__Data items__
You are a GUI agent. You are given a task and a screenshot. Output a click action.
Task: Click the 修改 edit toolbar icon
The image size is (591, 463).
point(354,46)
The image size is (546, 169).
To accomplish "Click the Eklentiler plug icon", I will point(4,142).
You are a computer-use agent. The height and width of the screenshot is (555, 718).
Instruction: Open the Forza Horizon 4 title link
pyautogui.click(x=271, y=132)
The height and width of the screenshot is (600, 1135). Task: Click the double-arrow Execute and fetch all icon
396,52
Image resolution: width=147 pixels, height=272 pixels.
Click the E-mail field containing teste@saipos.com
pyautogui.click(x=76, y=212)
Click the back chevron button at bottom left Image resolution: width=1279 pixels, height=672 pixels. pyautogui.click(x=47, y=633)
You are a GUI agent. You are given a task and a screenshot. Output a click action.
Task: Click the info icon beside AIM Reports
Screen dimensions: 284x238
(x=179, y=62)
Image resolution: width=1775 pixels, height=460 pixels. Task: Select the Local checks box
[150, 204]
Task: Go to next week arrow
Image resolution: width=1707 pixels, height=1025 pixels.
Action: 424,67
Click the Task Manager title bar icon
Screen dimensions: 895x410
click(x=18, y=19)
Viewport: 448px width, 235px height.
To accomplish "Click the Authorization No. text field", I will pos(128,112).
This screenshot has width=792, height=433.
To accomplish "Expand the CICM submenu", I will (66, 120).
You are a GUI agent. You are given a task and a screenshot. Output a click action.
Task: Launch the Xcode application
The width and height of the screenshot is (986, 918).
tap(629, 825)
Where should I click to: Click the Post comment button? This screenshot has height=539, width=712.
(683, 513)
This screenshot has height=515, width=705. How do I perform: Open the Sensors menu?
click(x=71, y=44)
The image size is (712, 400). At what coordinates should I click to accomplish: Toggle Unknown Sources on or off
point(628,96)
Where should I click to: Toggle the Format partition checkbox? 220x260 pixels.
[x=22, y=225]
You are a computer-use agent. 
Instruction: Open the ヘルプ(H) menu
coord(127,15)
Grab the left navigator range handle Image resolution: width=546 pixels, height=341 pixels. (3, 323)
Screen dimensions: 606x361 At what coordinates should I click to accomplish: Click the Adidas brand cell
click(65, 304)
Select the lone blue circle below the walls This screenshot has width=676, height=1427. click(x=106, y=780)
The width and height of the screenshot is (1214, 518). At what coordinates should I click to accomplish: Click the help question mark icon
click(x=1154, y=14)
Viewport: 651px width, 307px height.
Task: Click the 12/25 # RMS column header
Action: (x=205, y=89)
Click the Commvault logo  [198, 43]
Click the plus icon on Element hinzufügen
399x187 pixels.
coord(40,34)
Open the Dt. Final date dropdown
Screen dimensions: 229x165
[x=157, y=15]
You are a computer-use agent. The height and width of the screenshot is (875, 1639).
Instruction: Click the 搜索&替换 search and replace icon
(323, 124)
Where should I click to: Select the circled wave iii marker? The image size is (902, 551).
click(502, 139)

__Your goal__
Please render every line of the records above as a Markdown table with two columns, No. and Text, numbering each row and skipping blank lines.

__Result of this exercise__
| No. | Text |
|---|---|
| 1 | You are a GUI agent. You are given a task and a screenshot. Output a click action. |
| 2 | Task: Click the 修改 edit toolbar icon |
| 3 | The image size is (591, 463). |
| 4 | point(354,46) |
| 5 | The image size is (546, 169). |
| 6 | To accomplish "Click the Eklentiler plug icon", I will point(4,142). |
| 7 | You are a computer-use agent. The height and width of the screenshot is (555, 718). |
| 8 | Instruction: Open the Forza Horizon 4 title link |
| 9 | pyautogui.click(x=271, y=132) |
| 10 | The height and width of the screenshot is (600, 1135). Task: Click the double-arrow Execute and fetch all icon |
| 11 | 396,52 |
| 12 | Image resolution: width=147 pixels, height=272 pixels. |
| 13 | Click the E-mail field containing teste@saipos.com |
| 14 | pyautogui.click(x=76, y=212) |
| 15 | Click the back chevron button at bottom left Image resolution: width=1279 pixels, height=672 pixels. pyautogui.click(x=47, y=633) |
| 16 | You are a GUI agent. You are given a task and a screenshot. Output a click action. |
| 17 | Task: Click the info icon beside AIM Reports |
| 18 | Screen dimensions: 284x238 |
| 19 | (x=179, y=62) |
| 20 | Image resolution: width=1775 pixels, height=460 pixels. Task: Select the Local checks box |
| 21 | [150, 204] |
| 22 | Task: Go to next week arrow |
| 23 | Image resolution: width=1707 pixels, height=1025 pixels. |
| 24 | Action: 424,67 |
| 25 | Click the Task Manager title bar icon |
| 26 | Screen dimensions: 895x410 |
| 27 | click(x=18, y=19) |
| 28 | Viewport: 448px width, 235px height. |
| 29 | To accomplish "Click the Authorization No. text field", I will pos(128,112). |
| 30 | This screenshot has width=792, height=433. |
| 31 | To accomplish "Expand the CICM submenu", I will (66, 120). |
| 32 | You are a GUI agent. You are given a task and a screenshot. Output a click action. |
| 33 | Task: Launch the Xcode application |
| 34 | The width and height of the screenshot is (986, 918). |
| 35 | tap(629, 825) |
| 36 | Where should I click to: Click the Post comment button? This screenshot has height=539, width=712. |
| 37 | (683, 513) |
| 38 | This screenshot has height=515, width=705. How do I perform: Open the Sensors menu? |
| 39 | click(x=71, y=44) |
| 40 | The image size is (712, 400). At what coordinates should I click to accomplish: Toggle Unknown Sources on or off |
| 41 | point(628,96) |
| 42 | Where should I click to: Toggle the Format partition checkbox? 220x260 pixels. |
| 43 | [x=22, y=225] |
| 44 | You are a computer-use agent.  |
| 45 | Instruction: Open the ヘルプ(H) menu |
| 46 | coord(127,15) |
| 47 | Grab the left navigator range handle Image resolution: width=546 pixels, height=341 pixels. (3, 323) |
| 48 | Screen dimensions: 606x361 At what coordinates should I click to accomplish: Click the Adidas brand cell |
| 49 | click(65, 304) |
| 50 | Select the lone blue circle below the walls This screenshot has width=676, height=1427. click(x=106, y=780) |
| 51 | The width and height of the screenshot is (1214, 518). At what coordinates should I click to accomplish: Click the help question mark icon |
| 52 | click(x=1154, y=14) |
| 53 | Viewport: 651px width, 307px height. |
| 54 | Task: Click the 12/25 # RMS column header |
| 55 | Action: (x=205, y=89) |
| 56 | Click the Commvault logo  [198, 43] |
| 57 | Click the plus icon on Element hinzufügen |
| 58 | 399x187 pixels. |
| 59 | coord(40,34) |
| 60 | Open the Dt. Final date dropdown |
| 61 | Screen dimensions: 229x165 |
| 62 | [x=157, y=15] |
| 63 | You are a computer-use agent. The height and width of the screenshot is (875, 1639). |
| 64 | Instruction: Click the 搜索&替换 search and replace icon |
| 65 | (323, 124) |
| 66 | Where should I click to: Select the circled wave iii marker? The image size is (902, 551). |
| 67 | click(502, 139) |